RECORDED DATA
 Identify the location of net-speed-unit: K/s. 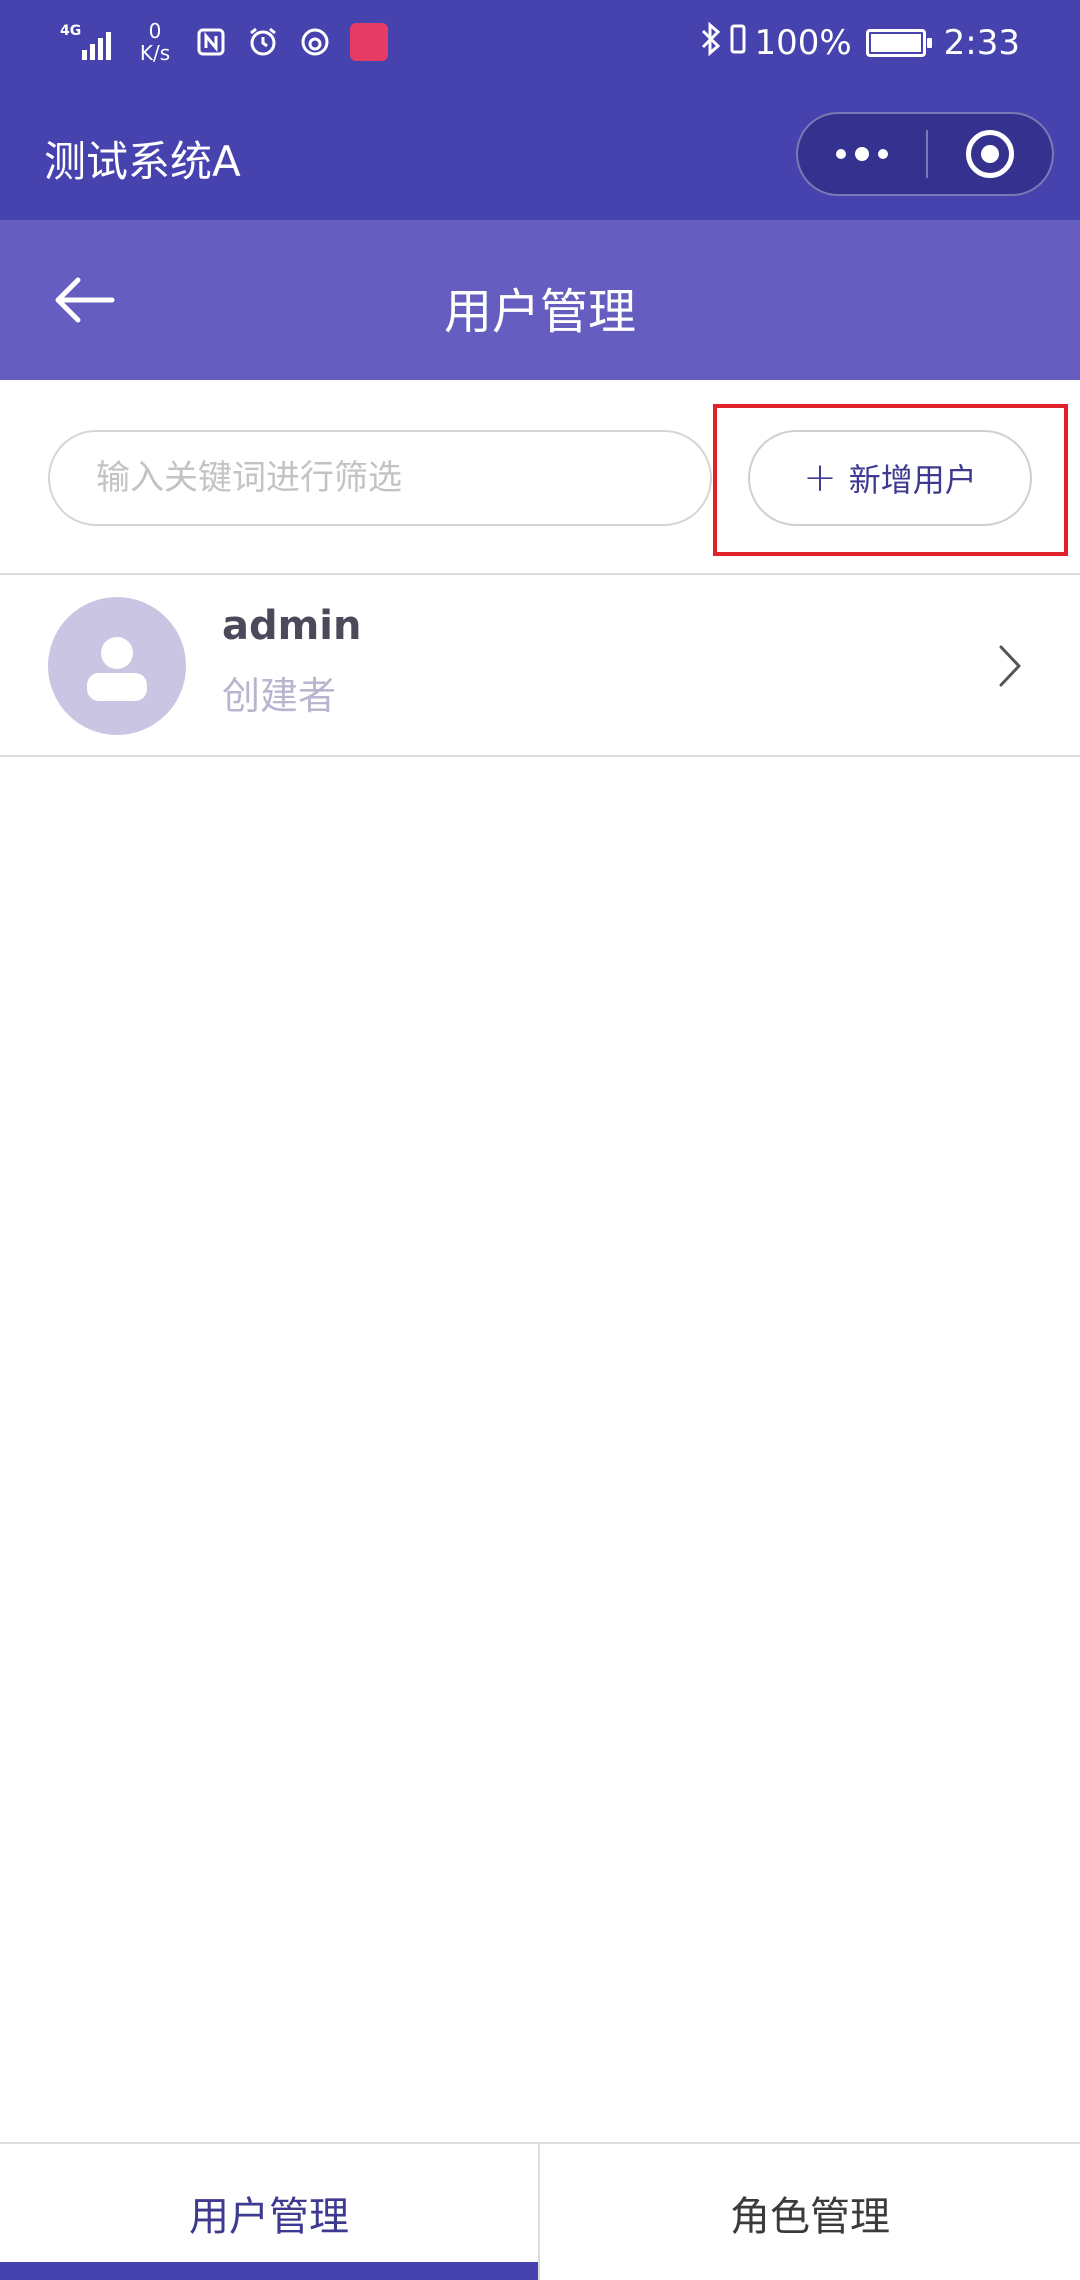
(155, 53).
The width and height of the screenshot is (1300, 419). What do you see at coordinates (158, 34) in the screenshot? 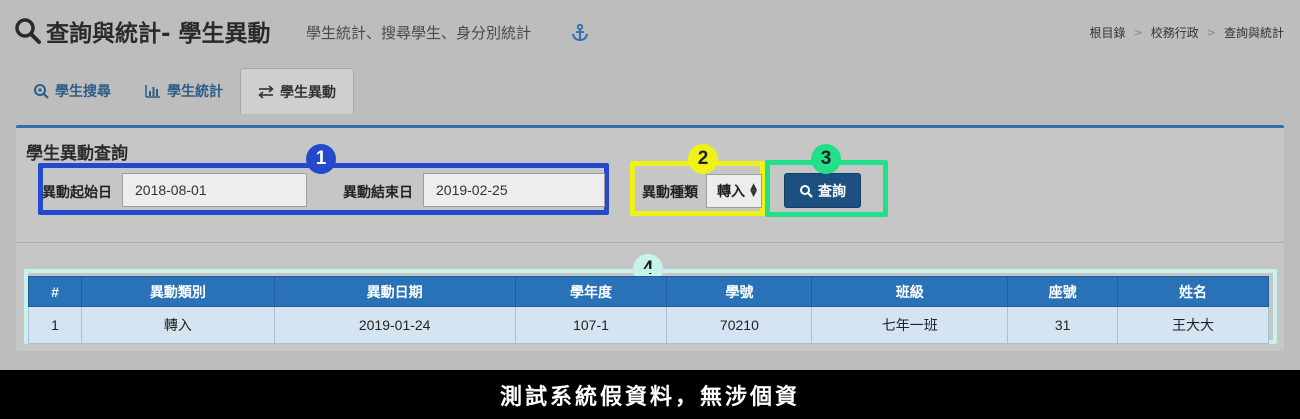
I see `page-title: 查詢與統計- 學生異動` at bounding box center [158, 34].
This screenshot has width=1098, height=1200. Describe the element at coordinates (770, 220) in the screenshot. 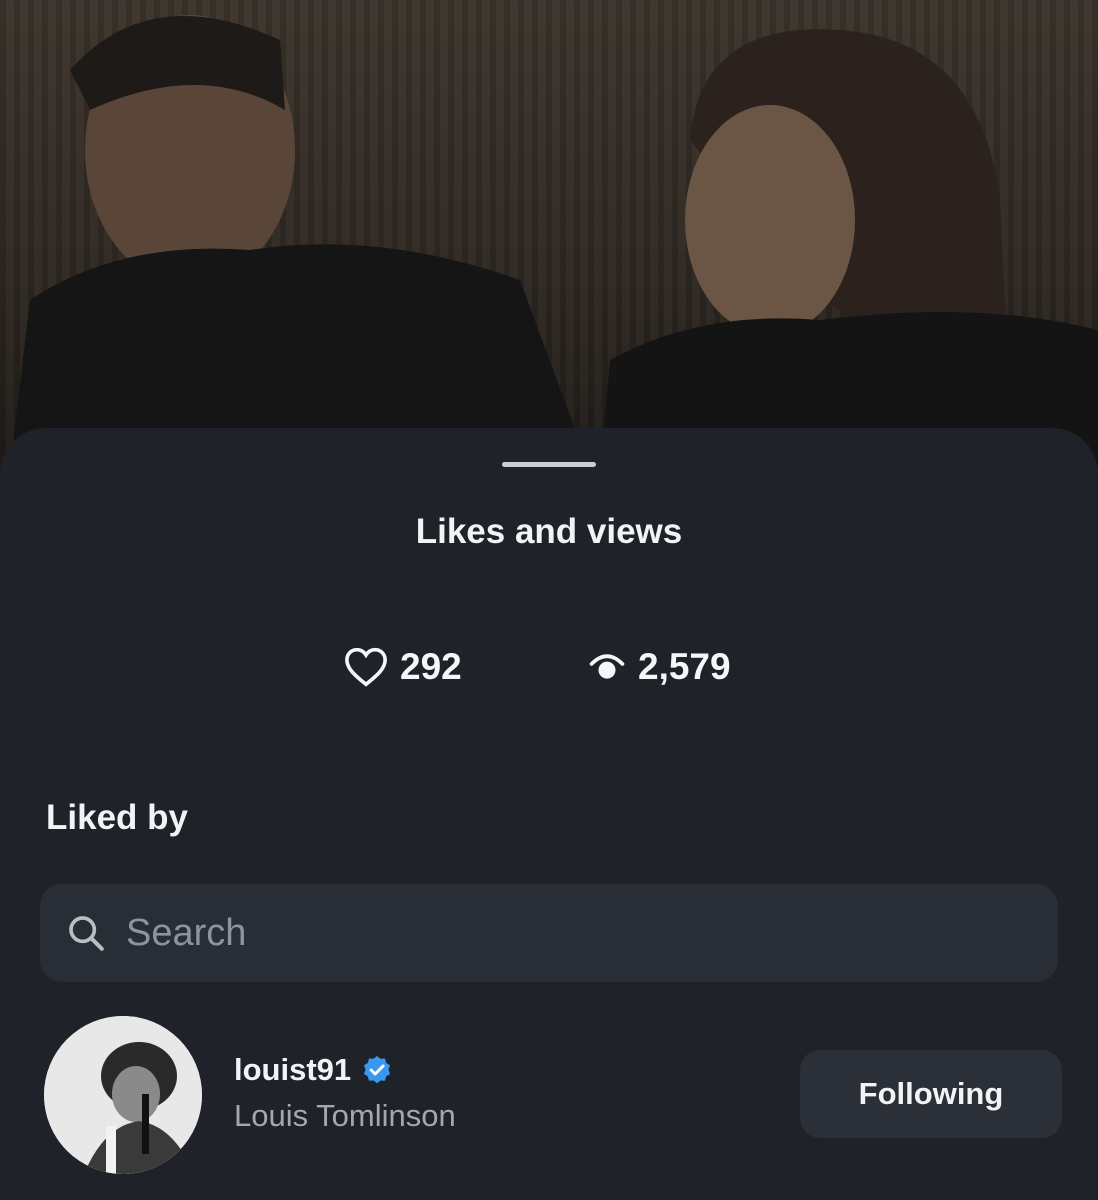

PROBLEM
Can you retype every line above word for word, leaving the pictures out?

EXERCISE RESULT
 Identify the location of net-speed-unit: K/s. 
(155, 53).
The width and height of the screenshot is (1300, 419). What do you see at coordinates (158, 34) in the screenshot? 
I see `page-title: 查詢與統計- 學生異動` at bounding box center [158, 34].
This screenshot has width=1098, height=1200. Describe the element at coordinates (770, 220) in the screenshot. 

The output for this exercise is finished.